▸ EXERCISE
Output the records exactly, with no line skipped.

(AVAILABLE DATA Opens)

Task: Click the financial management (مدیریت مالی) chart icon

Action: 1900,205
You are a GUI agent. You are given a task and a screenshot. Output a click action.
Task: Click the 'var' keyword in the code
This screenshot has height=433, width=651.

(AVAILABLE DATA Closes)

▸ WRITTEN RESPONSE
Task: Click the financial management (مدیریت مالی) chart icon

Action: 1900,205
You are a GUI agent. You are given a task and a screenshot. Output a click action.
Task: Click the 'var' keyword in the code
This screenshot has height=433, width=651.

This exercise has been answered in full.